Summarize the text below on the origins of Recondo training in two sentences.

begin Document section

In 1958, 101st Airborne Division commander Major General William Westmoreland gave Korean War Medal of Honor recipient Major Lewis Millet an important assignment. His task? Establishing a condensed, but intense, patrolling and raiding school for the division. Westmoreland was concerned that his division’s paratroopers needed more intensive training in raiding and reconnaissance patrolling, but was aware that the U.S. Army Ranger School was unable to provide training on the scale he envisioned for an entire division.
General Westmoreland chose the name “Recondo” for his school. The “Recon” half of the new word was clear enough, but there is still some lingering debate over the “do” part. Most soldiers younger than General Westmoreland assumed the name was a combination of recon and commando, but some sources say that General Westmoreland’s original intention was that the “do” came from the WWI nickname for American soldiers, “doughboys.”
To a generation accustomed to Pillsbury TV commercials featuring the fat and giggly Pillsbury Doughboy, that was absolutely unacceptable. Whatever General Westmoreland originally intended, to everyone else, “Recondo” has always stood for “reconnaissance commando.” When he later became commandant of the U.S. Military Academy, General Westmoreland also instituted a less intense program of Recondo training at West Point. Later, in Vietnam, General Westmoreland played a major part in establishing the most famous Recondo school of them all—MACV Recondo School.

end Document section
begin Records

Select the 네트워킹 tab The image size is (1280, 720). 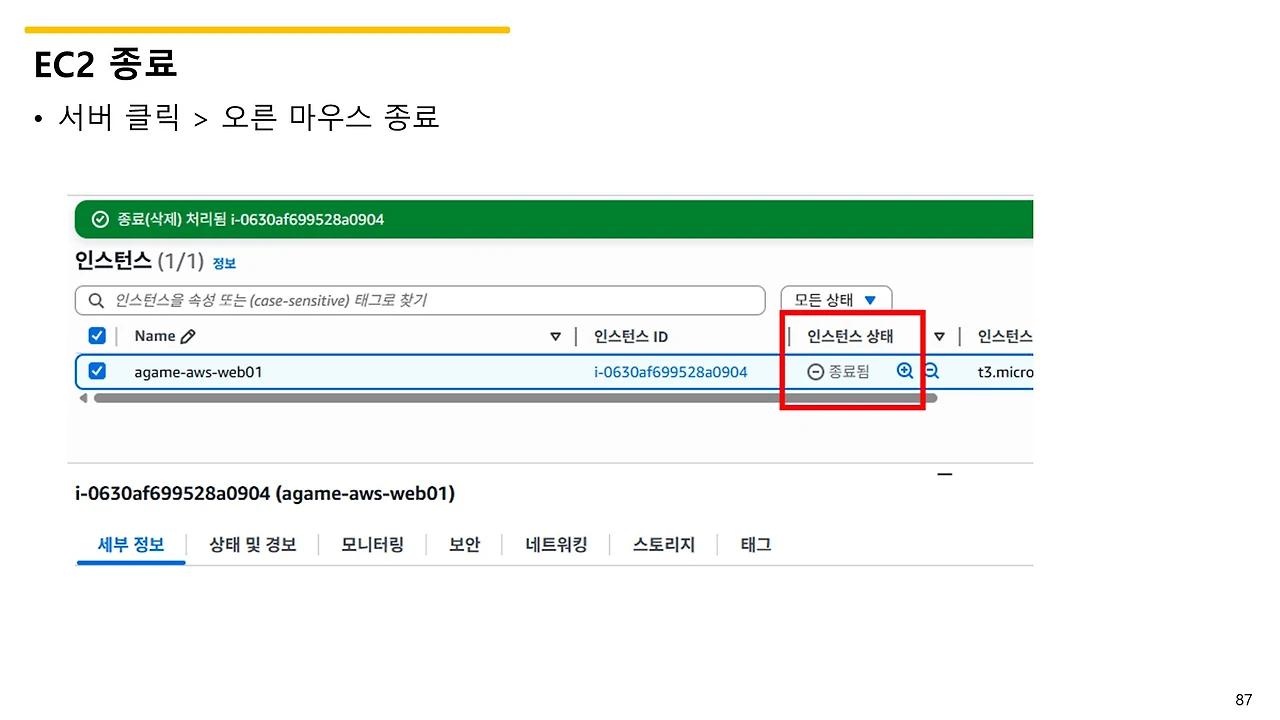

end Records
begin Records

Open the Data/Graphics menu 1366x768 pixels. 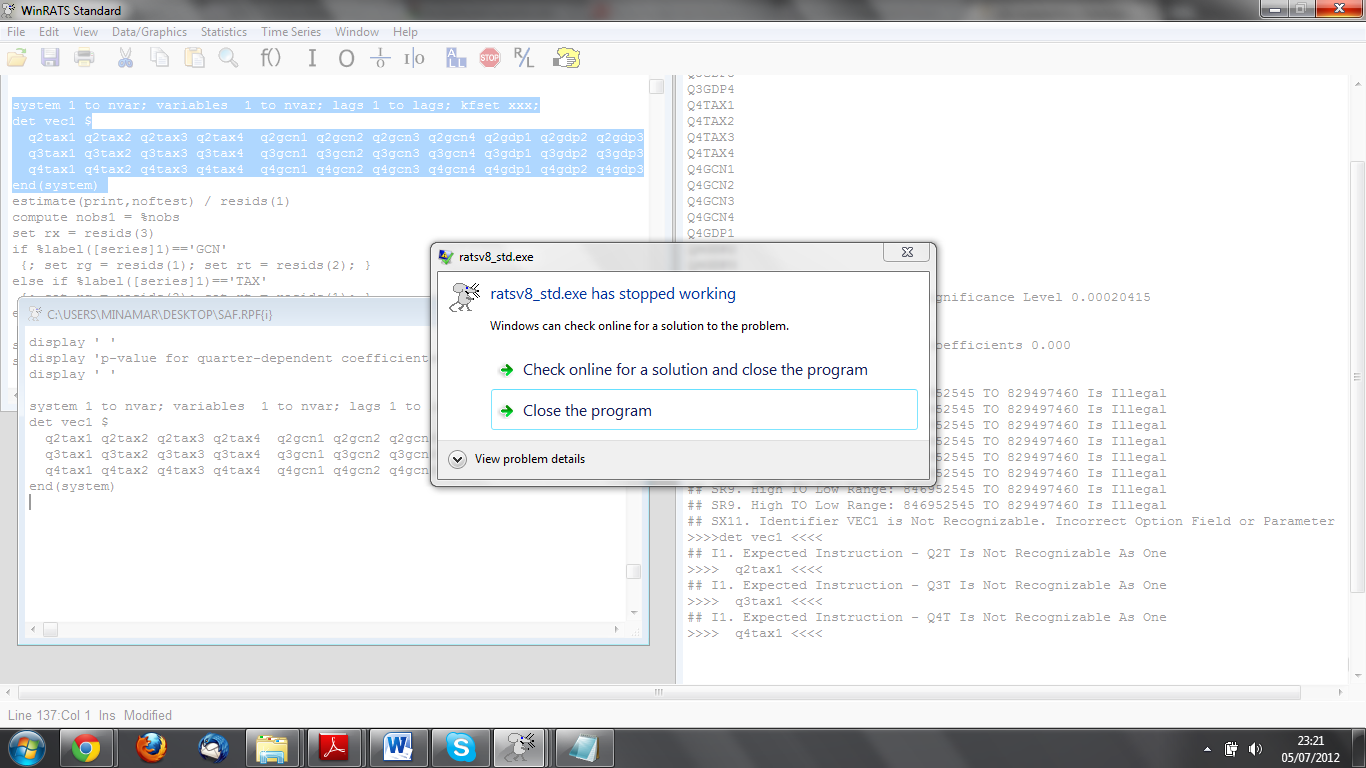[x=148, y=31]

end Records
begin Records

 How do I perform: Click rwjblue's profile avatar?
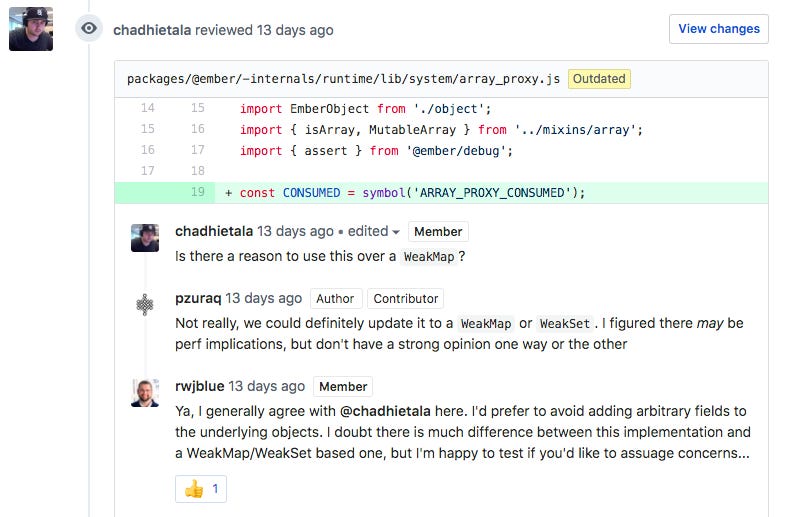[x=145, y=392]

end Records

**Worked solution:** In 1958, 101st Airborne Division commander Major General William Westmoreland assigned Major Lewis Millet to establish a condensed but intense patrolling and raiding school, because he wanted his paratroopers to receive more intensive raiding and reconnaissance training on a scale the U.S. Army Ranger School could not provide. Westmoreland named the school "Recondo," which has always stood for "reconnaissance commando" to nearly everyone even though some sources say he meant the "do" to come from the WWI nickname "doughboys," and he later instituted a less intense Recondo program at West Point and played a major part in establishing MACV Recondo School in Vietnam.